## Exercise:
Reproduce, word for word, the passage of the author pitch below, from "Tell us a bit" up to and including "a new life.".

───── Text shown

Published on February 20th, 20140
Author Pitch: On Charlotte’s Shoulders by Julie Monahan
Julie Monahan’s account of growing up in a desperately poor family in Dublin during the 1940s and 1950s may have been dismissed by mainstream publishers as yet another misery memoir but, she argues, it is much more than that: not only does it have an undercurrent of humour, it is an important slice of social history.
Tell us a bit about yourself:
A few years after I came to the UK I studied at evening classes for O and A levels and went on to do a degree in Sociology at London University. I followed as career as a social worker and was appointed as a magistrate some years later. I am now retired from both roles. I have a son and a daughter and one grandson. I live in East London. I do a bit of voluntary work and try to keep my mind active by attending various classes: novel writing, French and Tai Chi to name a few. I also recently landed a little job in a nursing home helping with evening meal and do about ten hours a week. In between times I try to do a bit of work on a second volume: my life as a naïve, uneducated young girl struggling to adapt to a new life.
Who are your favourite authors?

──────────
───── Source data

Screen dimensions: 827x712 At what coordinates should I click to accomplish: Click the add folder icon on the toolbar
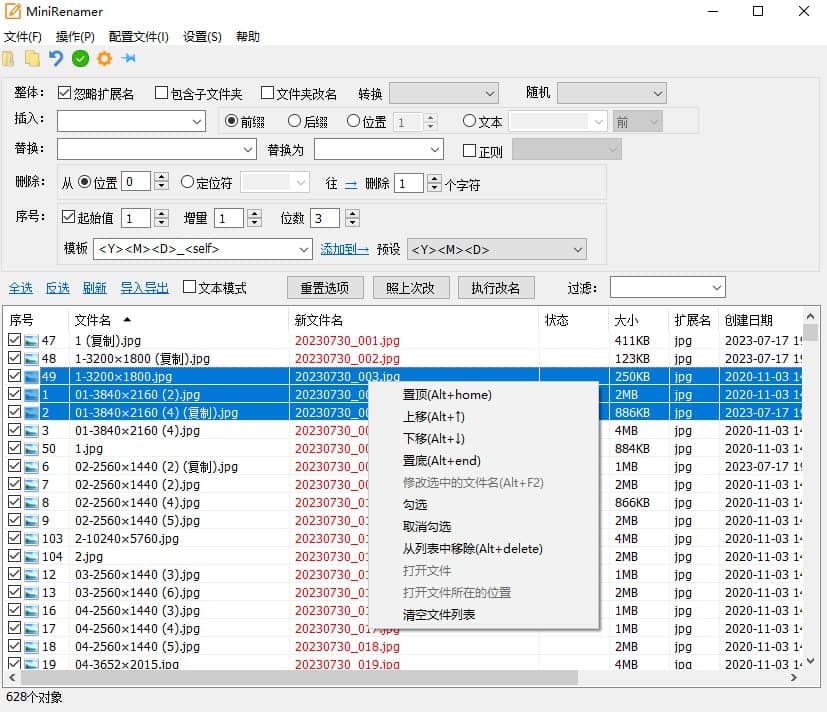click(x=32, y=58)

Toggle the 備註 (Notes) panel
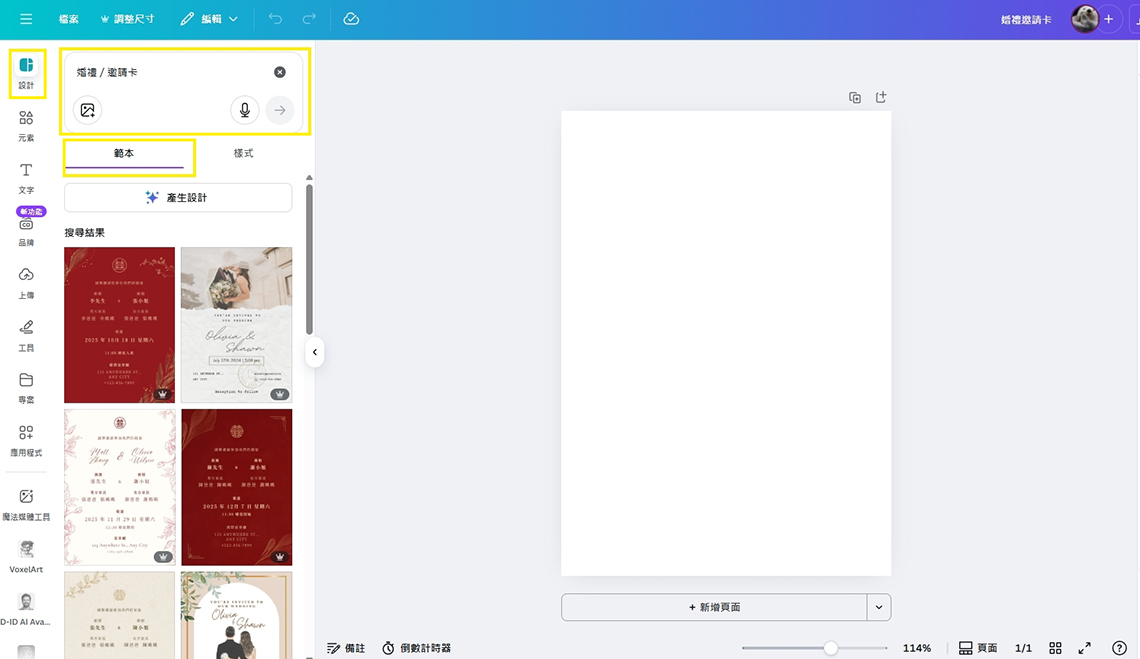point(346,648)
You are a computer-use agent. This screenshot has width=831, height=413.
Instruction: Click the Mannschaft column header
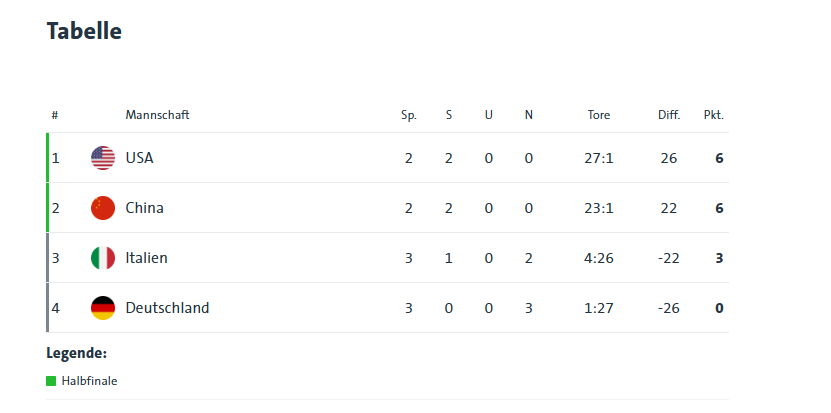point(157,115)
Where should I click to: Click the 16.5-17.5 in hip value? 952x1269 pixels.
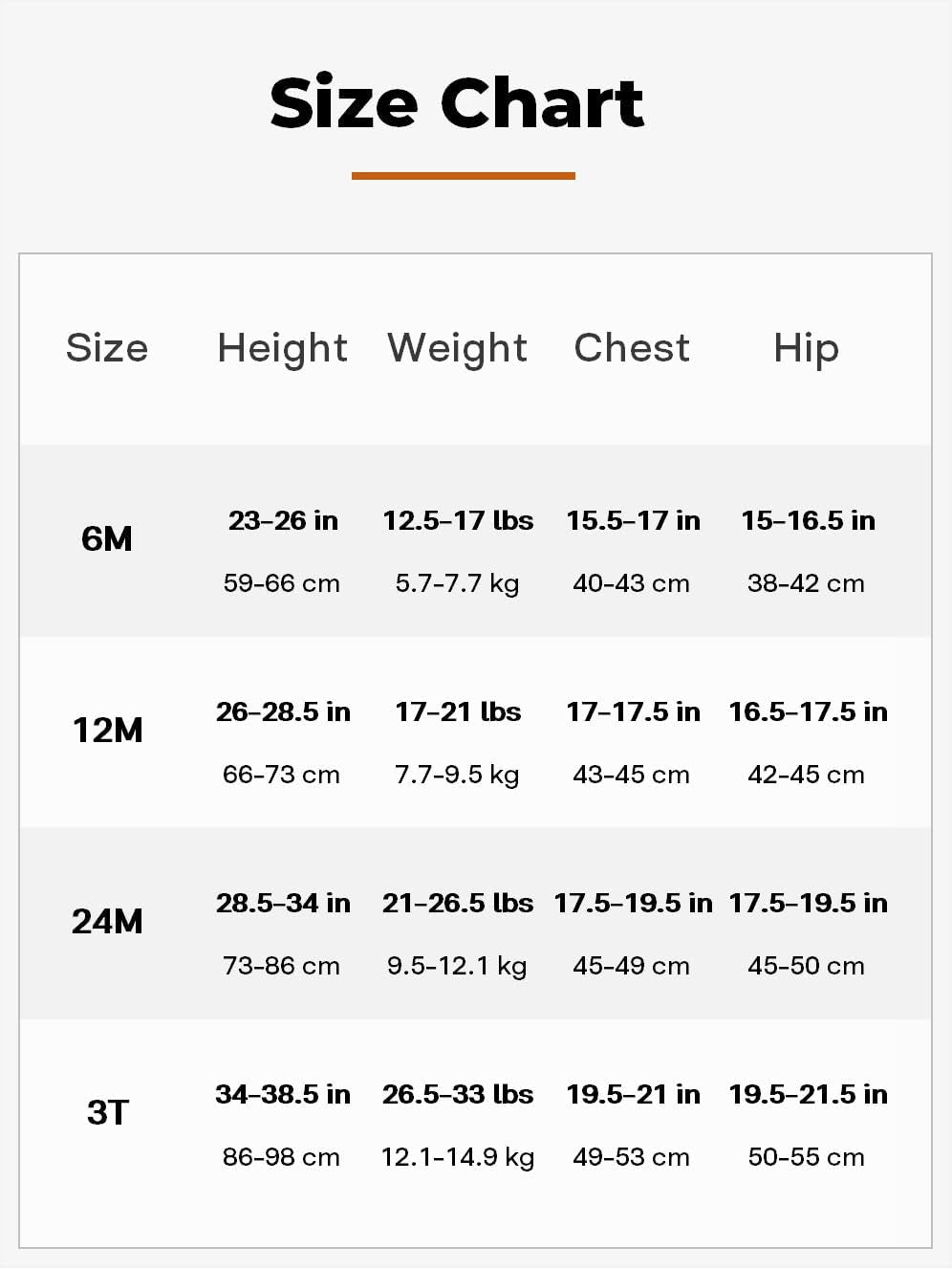[x=808, y=712]
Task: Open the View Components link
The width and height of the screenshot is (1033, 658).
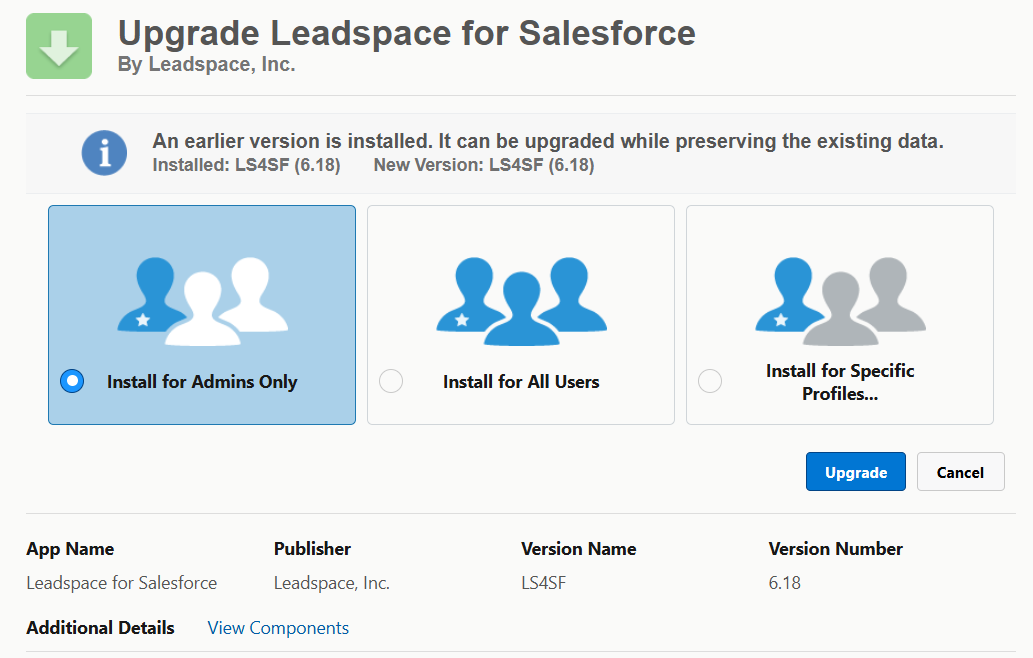Action: coord(278,628)
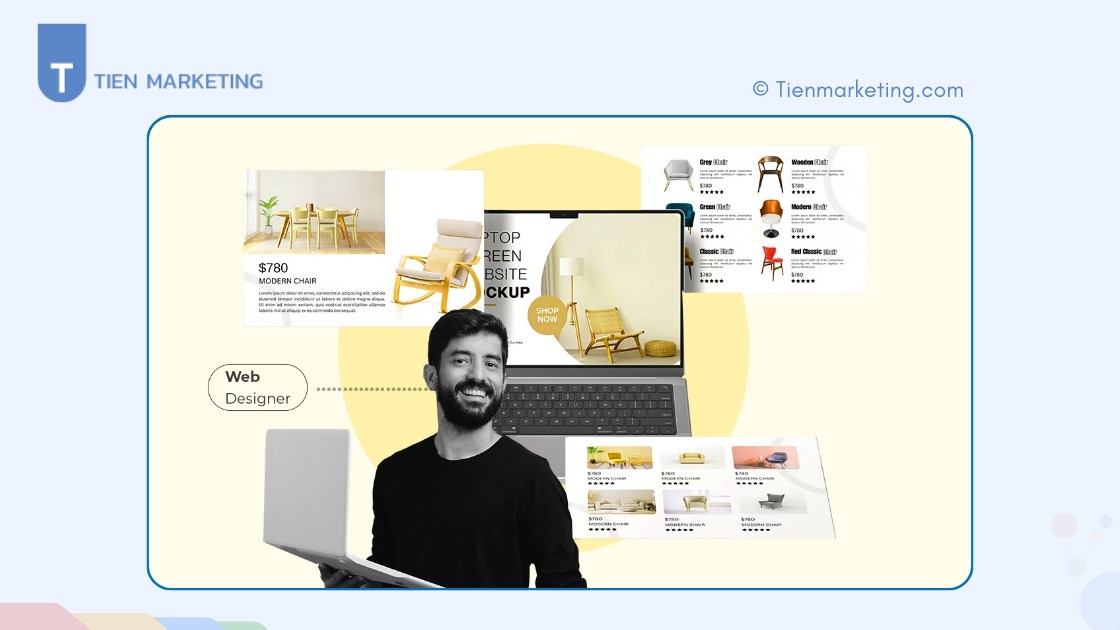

──────────

## Response box:
Tell us a bit about yourself:
A few years after I came to the UK I studied at evening classes for O and A levels and went on to do a degree in Sociology at London University. I followed as career as a social worker and was appointed as a magistrate some years later. I am now retired from both roles. I have a son and a daughter and one grandson. I live in East London. I do a bit of voluntary work and try to keep my mind active by attending various classes: novel writing, French and Tai Chi to name a few. I also recently landed a little job in a nursing home helping with evening meal and do about ten hours a week. In between times I try to do a bit of work on a second volume: my life as a naïve, uneducated young girl struggling to adapt to a new life.